Whether you run to lose weight, beat your personal best or just for the sheer love of the sport, supplements that promise to make you faster, better and stronger can be tempting. Too often, those promises are empty -- carnitine is one of those cases. Although it has shown promise in the treatment of several diseases, the hype surrounding its use is overblown.
Your body makes its own carnitine in the kidneys and liver, and stores it in various muscles and organs for later use. Some hereditary conditions and diseases can cause this mechanism to falter, resulting in a carnitine deficiency that requires supplementation. You can get it naturally in the foods you eat, especially red meat, dairy foods, fish poultry and wheat, or you can take a supplement in the form of L-carnitine. Research into whether carnitine can provide effective treatment for diseases like peripheral vascular disease, kidney disease and male infertility is ongoing, but many people are familiar with carnitine as a performance or weight-loss aid.
Proponents claim that carnitine helps your body burn fat for energy, saving your glycogen stores for later in the workout. Theoretically, this would help you play harder, longer, because instead of calling on your glycogen stores right away, you would keep it in reserve for when your energy would normally start to flag. This myth has been debunked several times. A 1996 double-blind study in the "European Journal of Applied Physiology and Occupational Physiology" showed that carnitine did not enhance performance, affect the participants' metabolisms or help their exercise recovery in any way.
Maintaining a healthy body weight is important to your performance as a runner.

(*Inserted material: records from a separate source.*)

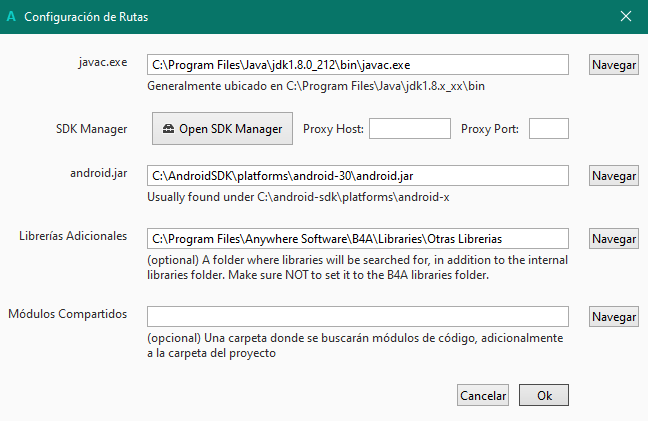Click the toolbox icon on Open SDK Manager
The image size is (648, 421).
(168, 129)

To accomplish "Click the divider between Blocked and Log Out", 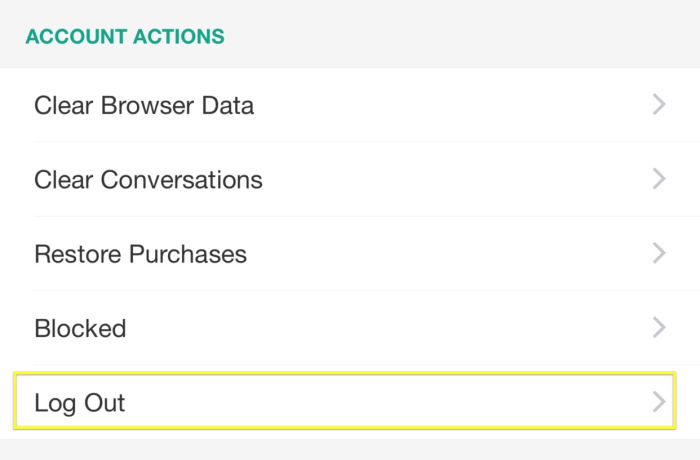I will [350, 365].
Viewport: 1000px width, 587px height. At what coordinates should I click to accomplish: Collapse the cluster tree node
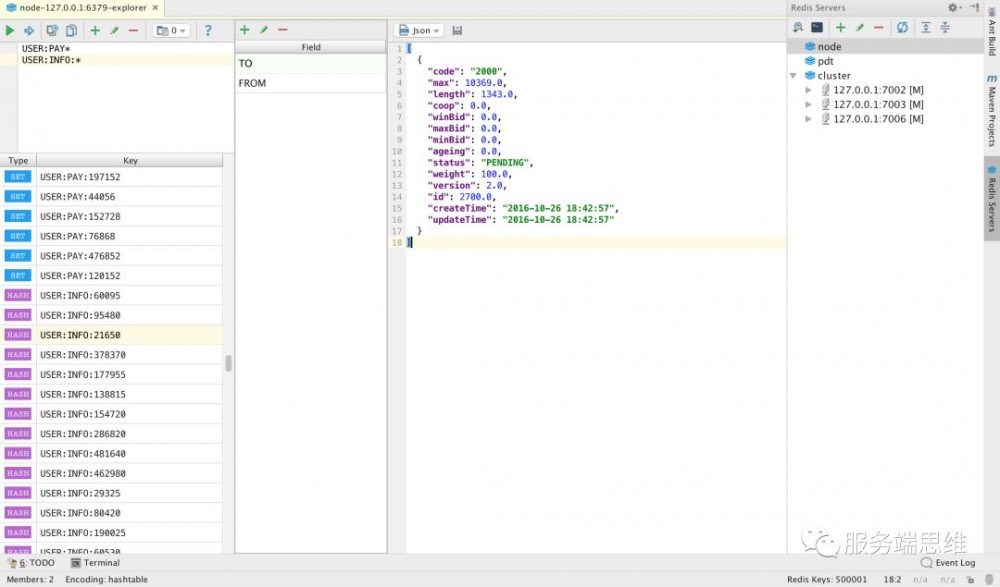click(793, 75)
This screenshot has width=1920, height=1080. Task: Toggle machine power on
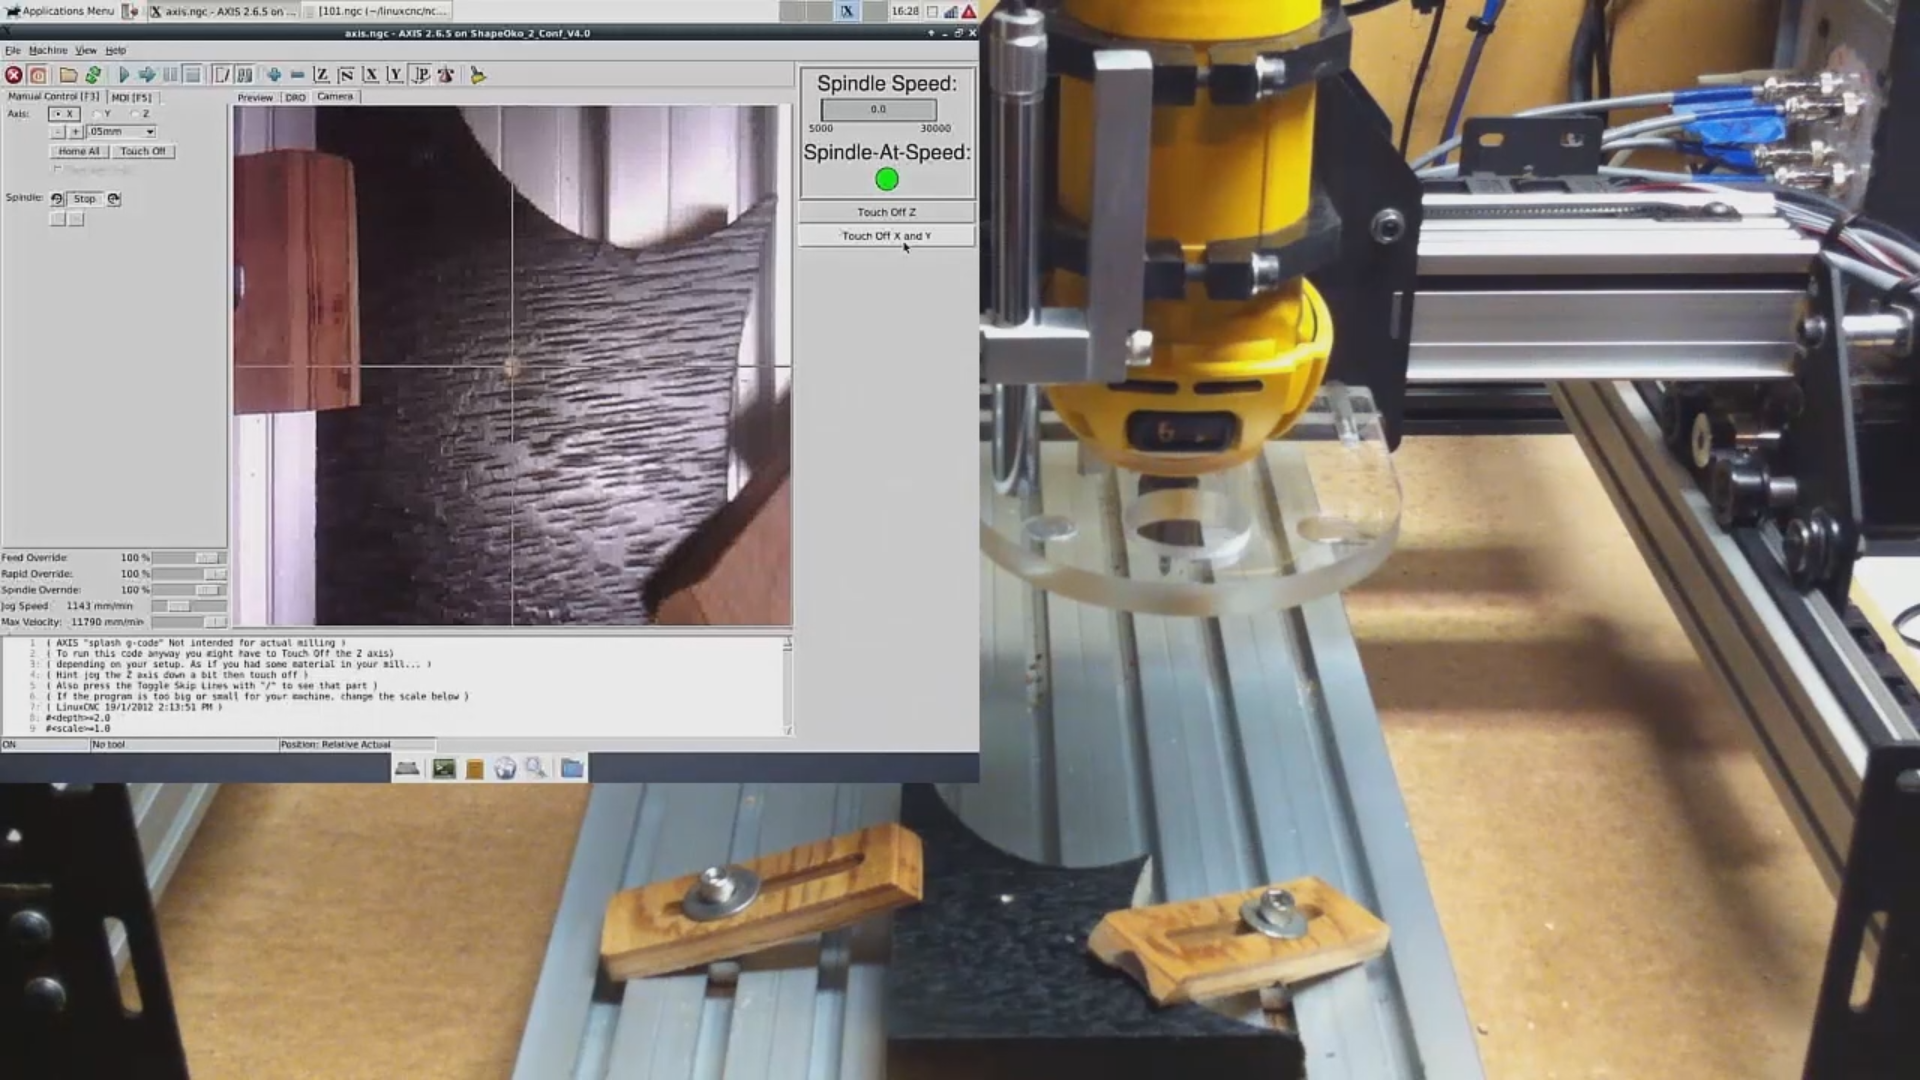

Weight from muscle mass works for you, as it translates into increased power, but fat weight is dead weight and only slows you down. Carnitine has been used to stimulate weight loss by encouraging the body to burn fat for energy, but research has not proven this. The University of Maryland Medical center says that it may, however, help reduce fatigue, increase muscle mass and reduce overall fat mass, all of which can contribute to weight loss.
Because there is no evidence that supports the use of carnitine for weight loss or sports performance, there is no recommended dose for those uses. Follow the directions on the supplement you choose. Don't choose a D-carnitine supplement, because the UMMC suggests that it may disrupt your body's natural carnitine production and may produce side effects. Consult your doctor before taking carnitine, especially if you have kidney disease, hypertension, cirrhosis, diabetes or peripheral vascular disease, or are taking any medication.